** Opening DATA FOR THIS TASK block **
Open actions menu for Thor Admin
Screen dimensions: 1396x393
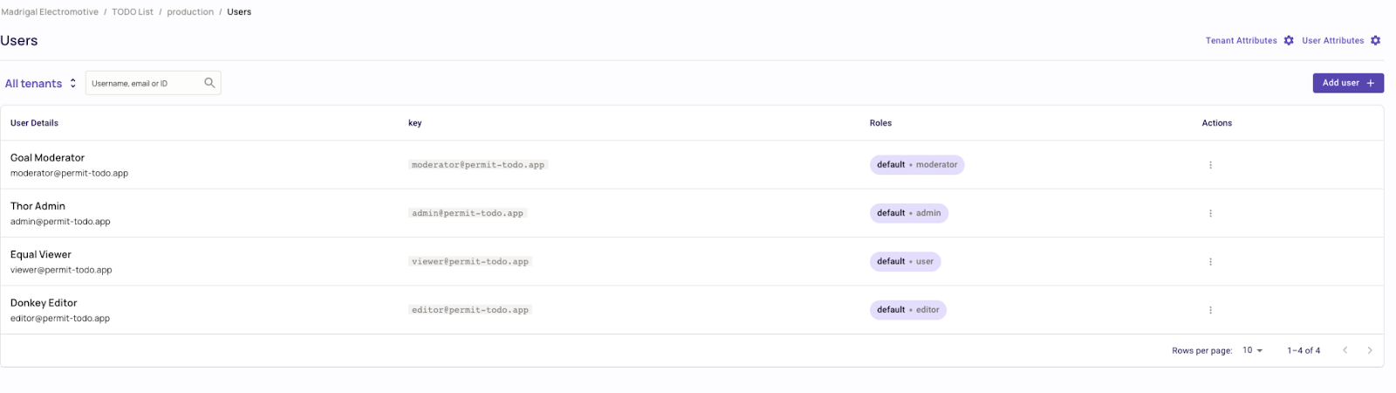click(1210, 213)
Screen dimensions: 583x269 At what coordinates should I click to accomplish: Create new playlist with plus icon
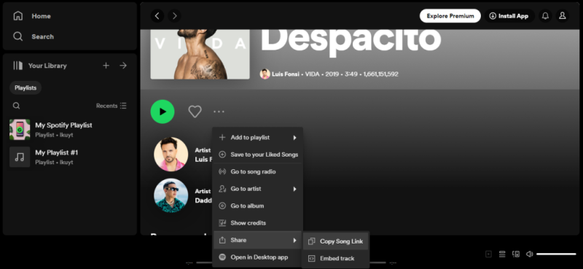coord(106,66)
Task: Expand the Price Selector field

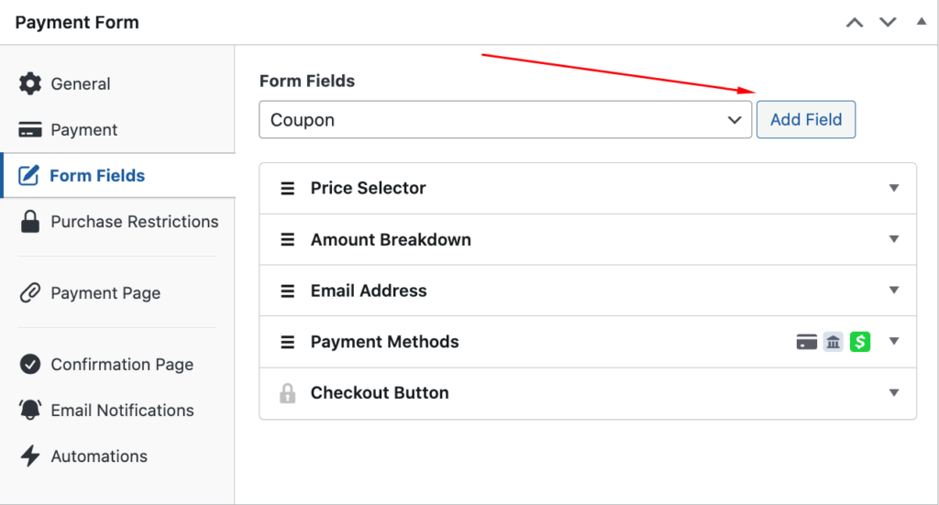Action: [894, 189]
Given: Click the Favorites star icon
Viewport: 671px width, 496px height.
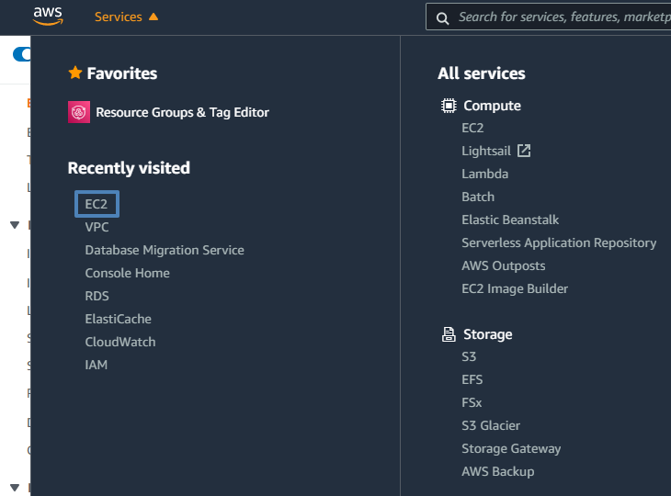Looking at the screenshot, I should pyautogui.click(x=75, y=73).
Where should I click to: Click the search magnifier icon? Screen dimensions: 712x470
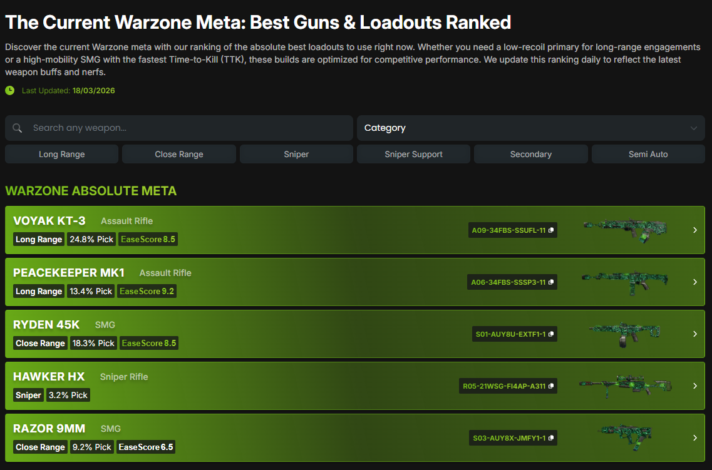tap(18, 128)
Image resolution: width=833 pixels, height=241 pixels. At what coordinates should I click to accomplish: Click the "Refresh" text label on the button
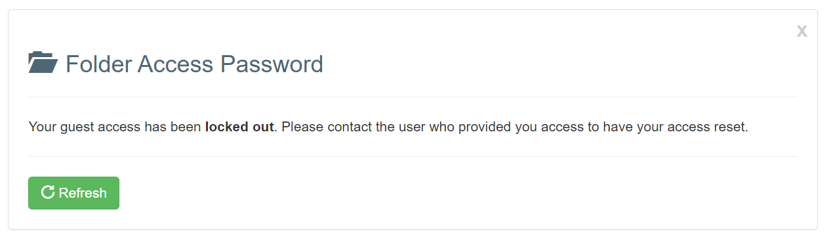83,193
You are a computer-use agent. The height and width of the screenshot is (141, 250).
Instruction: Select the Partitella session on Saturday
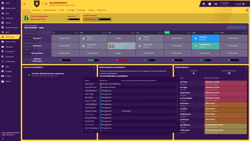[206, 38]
** Closing DATA FOR THIS TASK block **
** Opening DATA FOR THIS TASK block **
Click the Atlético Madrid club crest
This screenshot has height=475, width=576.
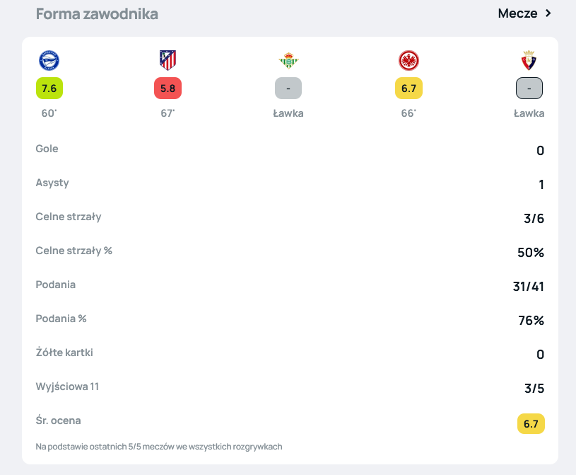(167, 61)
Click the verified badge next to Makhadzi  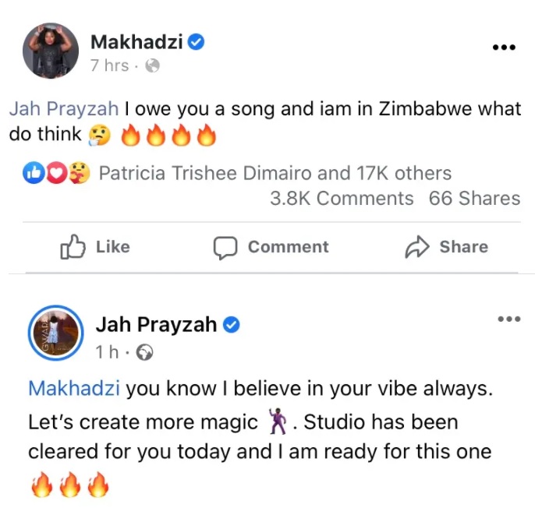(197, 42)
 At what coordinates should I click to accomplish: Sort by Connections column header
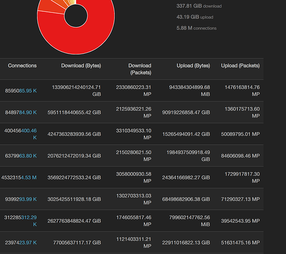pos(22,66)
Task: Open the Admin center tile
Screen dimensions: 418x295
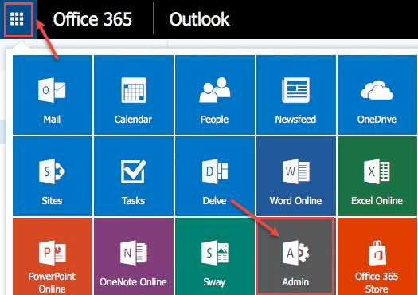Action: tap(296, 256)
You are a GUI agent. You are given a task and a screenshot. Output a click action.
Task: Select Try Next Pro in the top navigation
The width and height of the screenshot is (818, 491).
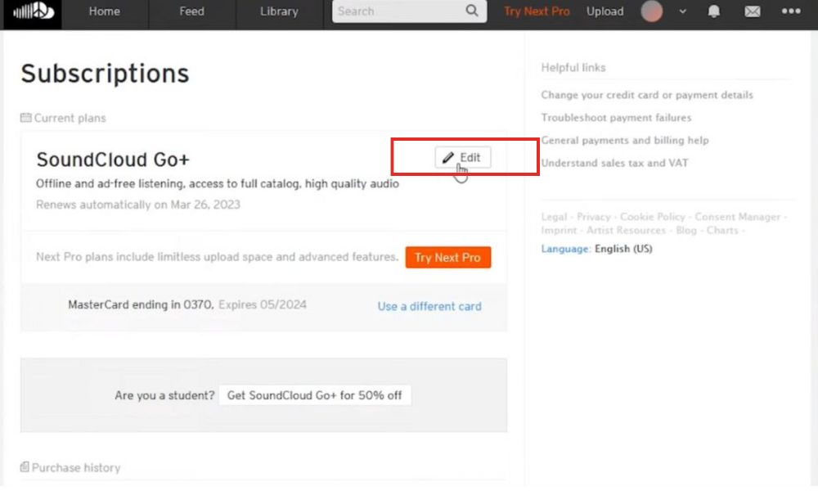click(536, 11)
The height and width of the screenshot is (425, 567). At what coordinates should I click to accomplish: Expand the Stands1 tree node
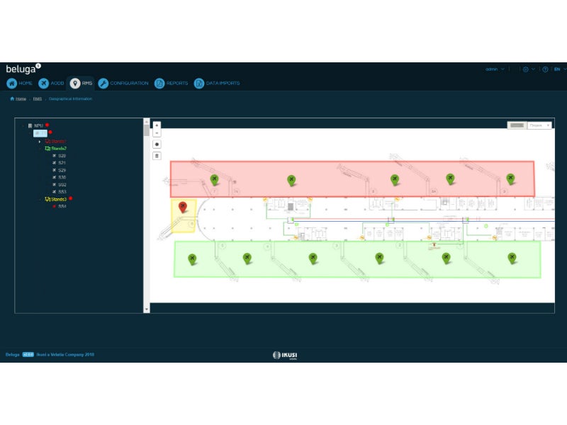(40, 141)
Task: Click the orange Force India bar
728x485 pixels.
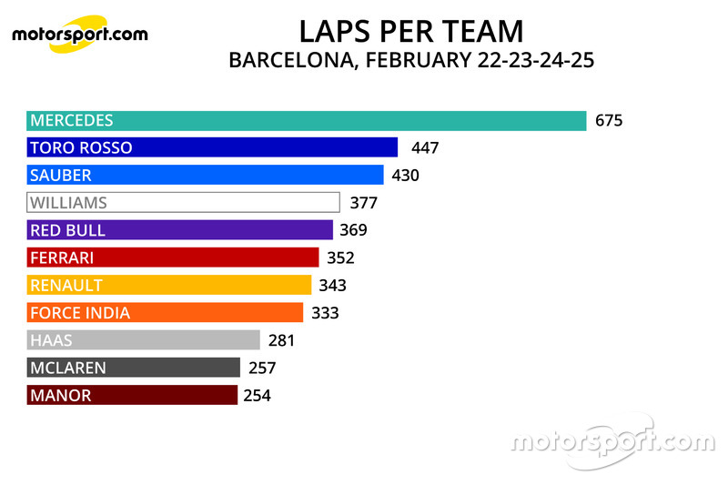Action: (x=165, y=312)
** Closing DATA FOR THIS TASK block **
WHAT THIS TASK INVOLVES: Every line of the entries above that includes "Admin" should be copied.

RESULT OF THE EXERCISE:
Open actions menu for Thor Admin
Task: Open the Admin center tile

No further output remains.